Below is the model I am using for a user:
models.py
from django.contrib.gis.db import models
from django.contrib.auth.models import AbstractBaseUser, BaseUserManager, PermissionsMixin
# Overide auth_user model with custom properties
# User management class
class UserManagement(BaseUserManager):
def create_user(self, email, username, password, **kwargs):
if not email:
raise ValueError("Email address is required")
if not username:
raise ValueError("Username is required")
if not password:
raise ValueError("Password is required")
# Fill the model with parameter data
email = self.normalize_email(email)
user = self.model(
email=email,
username=username,
**kwargs
)
user.set_password(password)
user.save()
return user
def create_staffuser(self, email, username, password, **kwargs):
# Set defaults for staffuser account
kwargs.setdefault('is_staff', True)
kwargs.setdefault('is_superuser', False)
kwargs.setdefault('is_active', True)
if kwargs.get('is_staff') is not True:
raise ValueError('Staff must be assigned Staff permissions')
if kwargs.get('is_active') is not True:
raise ValueError('Creating a new user must immediately make that user active.')
if kwargs.get('is_superuser') is not False:
raise ValueError('There must only be one superuser within this system')
user = self.create_user(
email=self.normalize_email(email),
username=username,
password=password,
**kwargs
)
user.save(using=self._db)
return self.create_user(email, username, password, **kwargs)
# Define a user
class User(AbstractBaseUser, PermissionsMixin):
# Custom model elements
username = models.CharField('Username', primary_key=True, max_length=150)
password = models.CharField('User Password', null=False, max_length=150)

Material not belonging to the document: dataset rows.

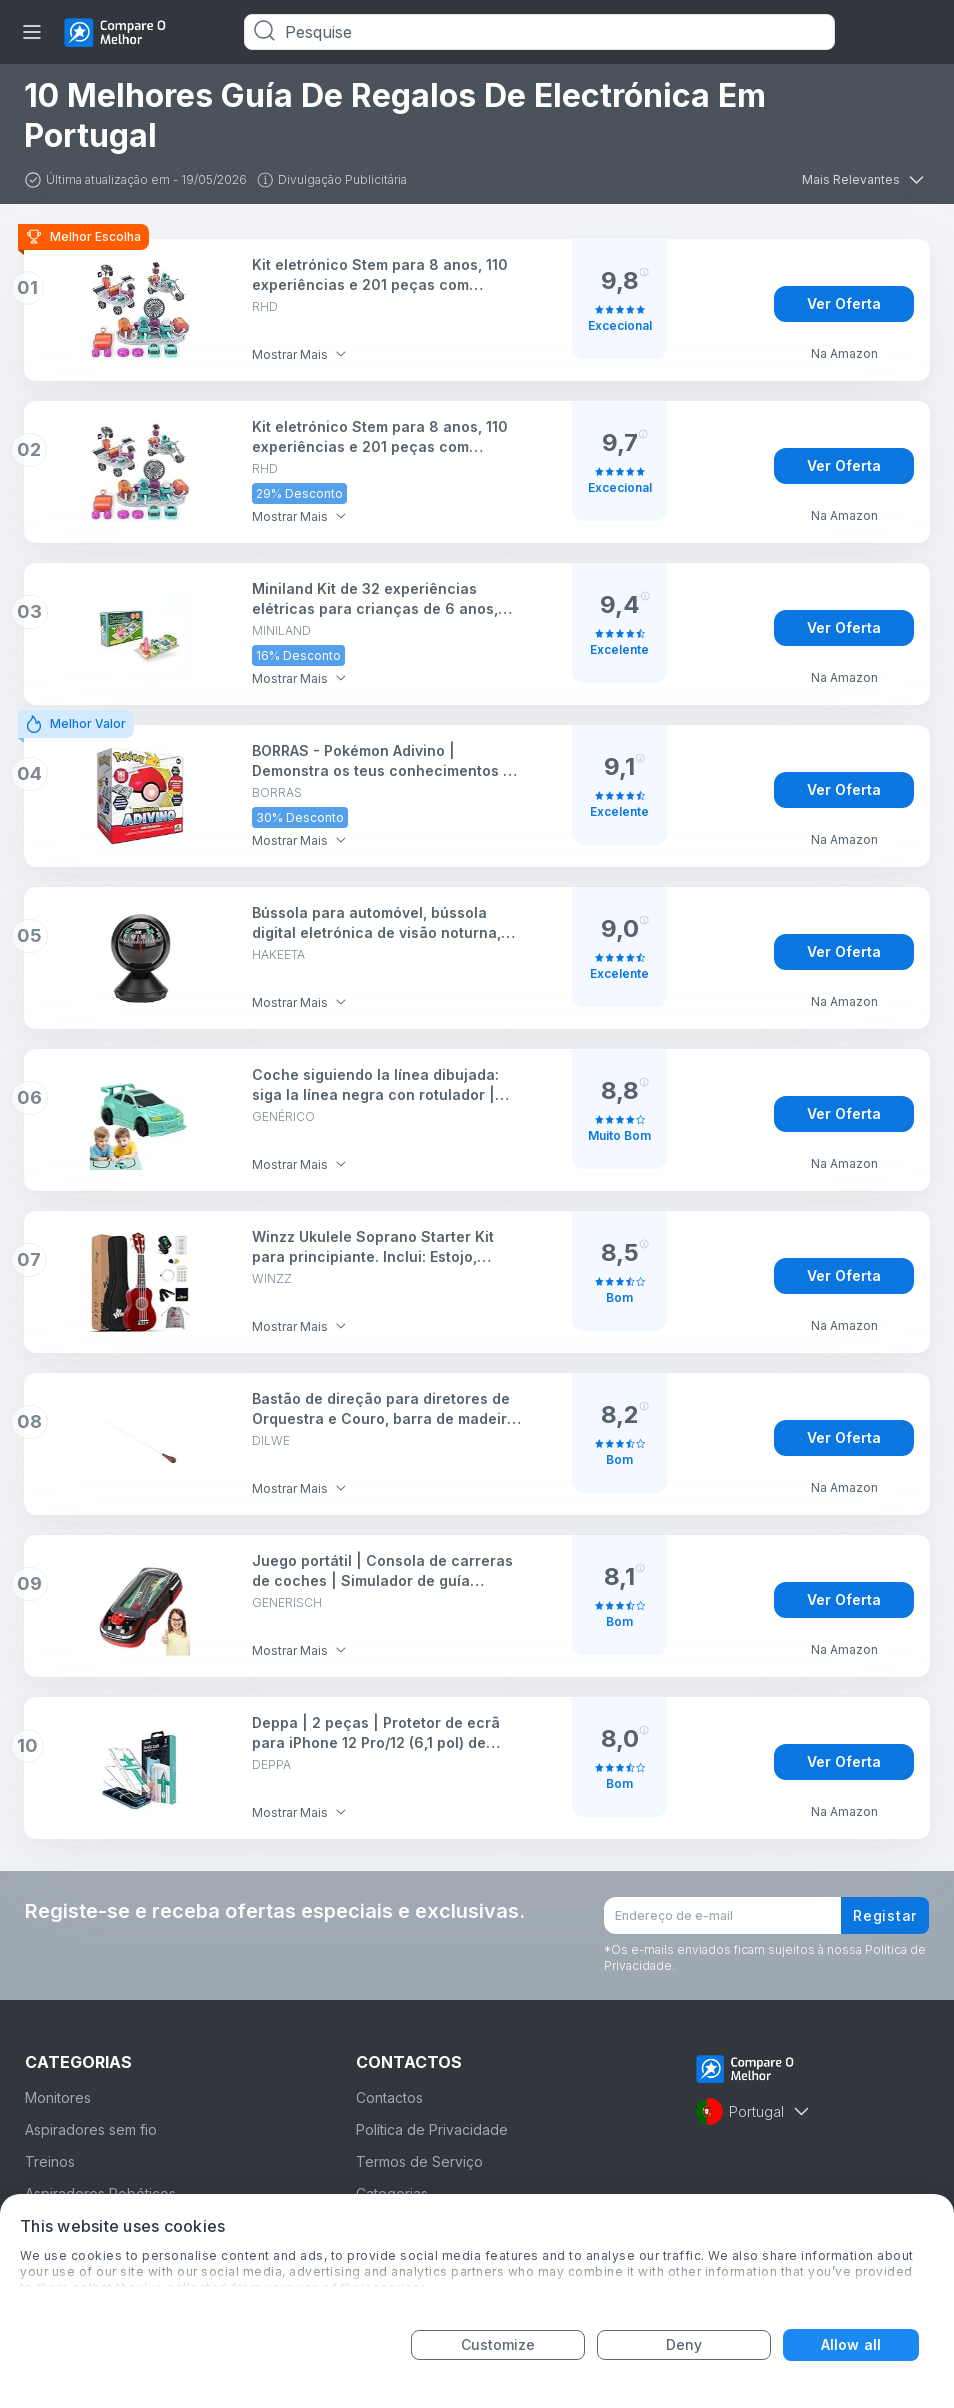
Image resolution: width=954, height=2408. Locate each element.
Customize (498, 2344)
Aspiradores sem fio (91, 2129)
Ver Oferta (844, 303)
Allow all (851, 2344)
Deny (684, 2344)
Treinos (50, 2161)
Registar (885, 1915)
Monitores (58, 2097)
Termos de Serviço (419, 2161)
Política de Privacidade (432, 2129)
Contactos (389, 2097)
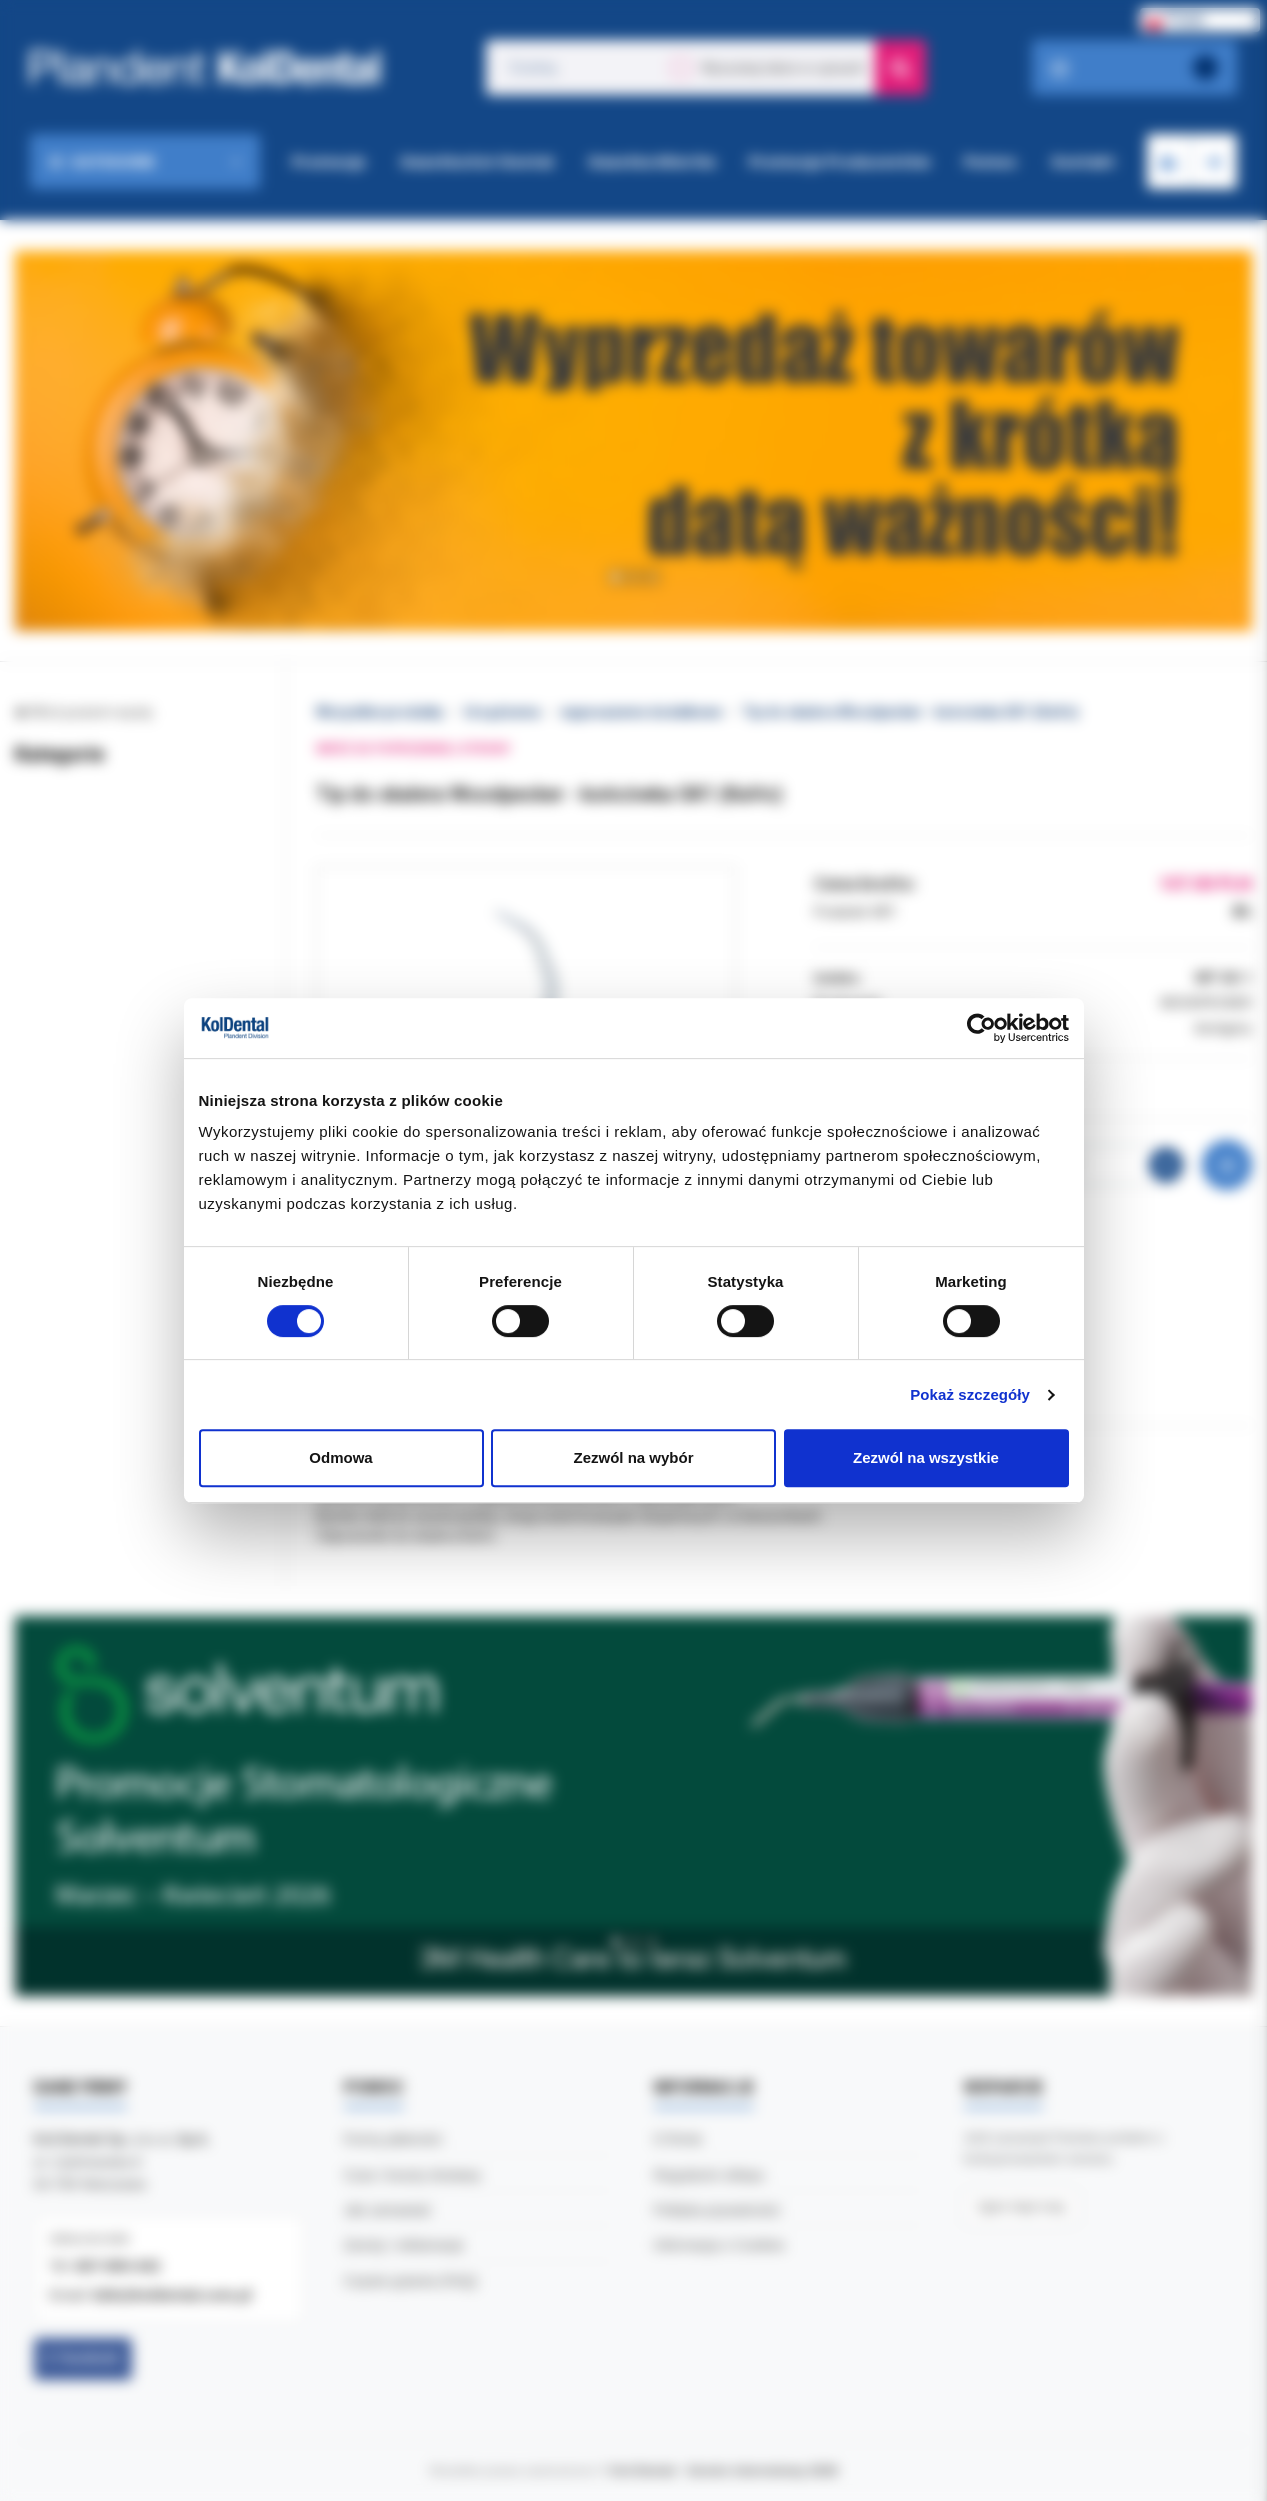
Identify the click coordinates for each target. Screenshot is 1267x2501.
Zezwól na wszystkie (926, 1457)
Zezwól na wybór (633, 1457)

first_name = models.CharField('First Name', null=True, max_length=50)
last_name = models.CharField('Last Name', null=True, max_length=50)
country = models.CharField('Country', blank=True, null=True, max_length=56) # longest country name is 56 chars
# Required for method overide
date_joined = models.DateTimeField('Date Joined', auto_now_add=True, null=True)
last_login = models.DateTimeField('Last Login', auto_now_add=True, null=True)
is_admin = models.BooleanField(default=False)
is_active = models.BooleanField(default=True)
is_staff = models.BooleanField(default=False)
is_superuser = models.BooleanField(default=False)
email = models.EmailField('Email Address', null=False, max_length=150, unique=True)
# Type objects
USERNAME_FIELD = 'username'
REQUIRED_FIELDS = ['email']
objects = UserManagement()
def __str__(self):
return f"{self.username}"
I was hesitant to post here and tried looking up various tutorials and reading Django docs but I'm not finding out much very quick and I'm under a lot of time pressure with this.